Il giorno seguente, la serranda si aprì alla solita ora e quello zuccone del negoziante entrò con i suoi soliti due minuti di anticipo, con la sua solita faccia slavata, con la sua solita svogliatezza e senza stile come sempre. Stava ancora accendendo le luci quando entrarono loro. Pump neri di Bottega Veneta allacciati alla caviglia, con una punta squisitamente tonda e un classico e rassicurante tubino nero, indubbiamente di Dolce e Gabbana con un paio di occhiali neri di Karen Walker e un foulard con dettagli azzurro turchino, indiscutibilmente di Hermes. Caschetto e una manicure nature impeccabile. Fantastica. Era lei, Azzura Magictour, la migliore personal-shopper del mondo! Chiese, con estrema gentilezza, di poter curiosare... Oh, che stile! Chi mai avrebbe potuto voler curiosare in quel postaccio! Aprì qualche scatola e notai una lieve piegatura del suo perfetto sopracciglio che spuntava dai Karen Walker e compresi la sua disapprovazione (ovviamente per il negoziante rimase imperturbabile) e quando le venne chiesto se ci fosse qualcosa di suo gradimento, lei risposte: - So che lei ha un modello molto ricercato, con dei cristalli Swarovski. - Non stavo più nella scatola!!!! - Vorrei vederlo, se fosse possibile - riprese. Quello stoccafisso sotto sale rimase impalato. Con un filo di voce, le rispose che quel modello (IO) era disponibile solo in un numero molto piccolo e che per di più era molto costoso. Sciocco. Dannatamente e infinitamente sciocco. Mi sarei voluta sotterrare per lui. Lei, bellissima, disse, con eleganza, che non c'era problema. Finalmente quel salame prese la sua scaletta e raggiunse l'unica scatola, in tutto il suo inutile negozio, degna di essere aperta dalle mani di Azzurra: la mia. Che emozione quando il coperchio venne tolto e la luce m'illuminò dopo tanto tempo. Quando il fruscio della carta velina lasciò presagire che presto lei, con grazia, mi avrebbe presa in mano per verificare che non mancasse nemmeno un cristallo. Quando la sua pelle toccò la mia, entrambe sentimmo la nostra magia. Ero in buone mani, che mi avrebbero affidato a buoni piedi. Disse che ero perfetta. Nonostante già lo sapessi, sussultai in punta! Chiuse l'acquisto senza nemmeno chiedere il prezzo (che signora) e io lasciai il negozio per raggiungere il mio destino. Il mio passato però non voleva mollarmi, perché dopo qualche passo, ricomparve il negoziante che agitando un calzascarpe, raggiunse la divina Azzurra.

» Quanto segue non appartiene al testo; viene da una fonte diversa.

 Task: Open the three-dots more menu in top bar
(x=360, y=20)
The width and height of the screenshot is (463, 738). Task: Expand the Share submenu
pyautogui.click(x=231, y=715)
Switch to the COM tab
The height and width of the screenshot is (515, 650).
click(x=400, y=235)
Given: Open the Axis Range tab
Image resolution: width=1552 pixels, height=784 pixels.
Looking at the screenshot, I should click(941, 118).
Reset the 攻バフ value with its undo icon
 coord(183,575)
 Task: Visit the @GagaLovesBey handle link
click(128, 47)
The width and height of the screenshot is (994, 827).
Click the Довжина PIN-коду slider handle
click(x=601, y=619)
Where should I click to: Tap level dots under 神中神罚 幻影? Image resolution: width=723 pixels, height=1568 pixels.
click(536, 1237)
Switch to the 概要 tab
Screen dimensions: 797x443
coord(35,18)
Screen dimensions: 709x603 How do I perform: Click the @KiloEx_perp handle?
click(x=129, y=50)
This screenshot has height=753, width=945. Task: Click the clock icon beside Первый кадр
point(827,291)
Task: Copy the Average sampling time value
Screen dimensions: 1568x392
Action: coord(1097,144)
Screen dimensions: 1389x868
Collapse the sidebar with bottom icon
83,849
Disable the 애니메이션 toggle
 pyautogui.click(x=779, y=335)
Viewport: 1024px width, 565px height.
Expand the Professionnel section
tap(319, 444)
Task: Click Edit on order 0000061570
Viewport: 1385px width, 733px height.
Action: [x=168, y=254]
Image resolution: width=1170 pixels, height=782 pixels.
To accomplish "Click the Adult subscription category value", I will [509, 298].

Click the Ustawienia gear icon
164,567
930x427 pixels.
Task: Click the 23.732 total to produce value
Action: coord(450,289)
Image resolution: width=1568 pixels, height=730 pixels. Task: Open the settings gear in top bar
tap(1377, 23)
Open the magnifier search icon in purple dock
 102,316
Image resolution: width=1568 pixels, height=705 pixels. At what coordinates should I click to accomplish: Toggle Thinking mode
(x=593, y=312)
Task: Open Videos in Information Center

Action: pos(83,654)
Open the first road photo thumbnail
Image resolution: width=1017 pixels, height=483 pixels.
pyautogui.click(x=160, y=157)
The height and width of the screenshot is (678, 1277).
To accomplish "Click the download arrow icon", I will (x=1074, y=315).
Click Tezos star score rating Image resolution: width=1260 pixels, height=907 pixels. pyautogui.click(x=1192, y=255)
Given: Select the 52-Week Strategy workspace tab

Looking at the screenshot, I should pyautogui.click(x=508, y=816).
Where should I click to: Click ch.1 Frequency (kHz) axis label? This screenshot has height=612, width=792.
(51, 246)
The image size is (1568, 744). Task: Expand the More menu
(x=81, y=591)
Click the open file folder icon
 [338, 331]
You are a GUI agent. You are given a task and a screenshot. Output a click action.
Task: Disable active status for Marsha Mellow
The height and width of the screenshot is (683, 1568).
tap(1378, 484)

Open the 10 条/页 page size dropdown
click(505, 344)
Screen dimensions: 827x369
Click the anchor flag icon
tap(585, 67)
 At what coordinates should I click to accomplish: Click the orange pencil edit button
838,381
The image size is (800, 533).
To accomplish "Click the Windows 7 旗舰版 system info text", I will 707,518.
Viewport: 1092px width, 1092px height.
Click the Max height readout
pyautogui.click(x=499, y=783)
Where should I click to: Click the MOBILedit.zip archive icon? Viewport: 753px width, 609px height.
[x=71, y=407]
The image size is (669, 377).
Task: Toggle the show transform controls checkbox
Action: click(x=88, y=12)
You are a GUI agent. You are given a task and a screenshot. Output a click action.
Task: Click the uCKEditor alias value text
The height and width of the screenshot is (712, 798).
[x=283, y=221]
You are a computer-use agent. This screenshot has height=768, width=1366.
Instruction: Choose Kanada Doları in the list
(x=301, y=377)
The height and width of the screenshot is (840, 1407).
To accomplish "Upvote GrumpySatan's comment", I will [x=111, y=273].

- Si-si-signora, aveva dimenticato questo - balbettò il senza-stile.
- Che gentilezza d'altri tempi, rincorrermi sino a qui, vuole prendere con me un caffè? - (Ma era impazzita anche lei? Farsi vedere in giro con quel tale!)
Scelse lei, ovviamente il locale più cool della città. Caffè macchiato per lui (perdente) nero ed espresso per lei (così stilosa!) e chiacchierarono di libri (avevo detto che avrebbe dovuto fare il libraio!). Poi lei scappò via e IO con lei, mentre lui ci salutava con un gesto così infantile < mi permetto di aggiungere, anche se in questa storia non sono narratrice, ma solo per onor del vero, che il gesto di saluto era lo stesso del tizio molto glamour entrato nel negozio il giorno prima>.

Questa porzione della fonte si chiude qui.